En alguna ocasión ya he descrito la emoción de encontrar en un libro viejo la presencia de su antiguo propietario, ese cordón umbilical entre lectores que se ceden el testigo anónimamente a través de unas páginas ya recorridas antes por otros ojos.
Lo que no me había sucedido nunca era encontrar a la propia autora de la obra en ésta. Y no hablo en sentido literario, sino literal. Y menos que este hecho le añadiese, finalmente, el colofón más sentido, vibrante y devastador al poemario que encontré hace unos meses en una librería de lance que frecuento y por la que navego sin rumbo ni cronómetro, cuando tengo ocasión.
Es un libro de poemas sencillos y hermosos, escritos a corazón abierto, dedicados, en su mayoría, al amor perdido y al sentimiento que provoca su ausencia.
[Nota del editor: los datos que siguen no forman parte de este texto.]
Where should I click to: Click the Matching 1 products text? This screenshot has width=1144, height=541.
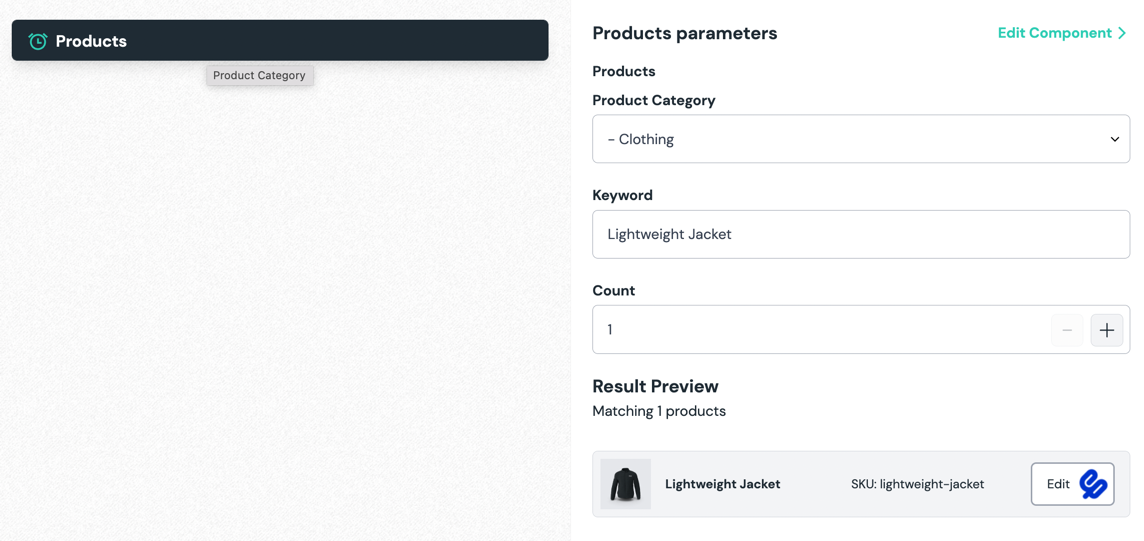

Sin embargo, los mejores versos habían sido añadidos a mano por la poeta, en la dedicatoria que, escrita en la página inicial, bajo el título y el nombre de la autora, con una bella letra redonda dibujada veinte años atrás, volvían a clamar (intuyo que en vano) en el desierto de desamor que habría de extenderse en las siguientes páginas:
«Querida (nombre de mujer): ¿Cuándo hacemos una tertulia-comida y charlamos de todo esto con tranquilidad? Un beso y hasta pronto».
El ejemplar, escondido en un montón de volúmenes de segunda mano amontonados en un rincón de la caótica librería, me costó dos euros y medio.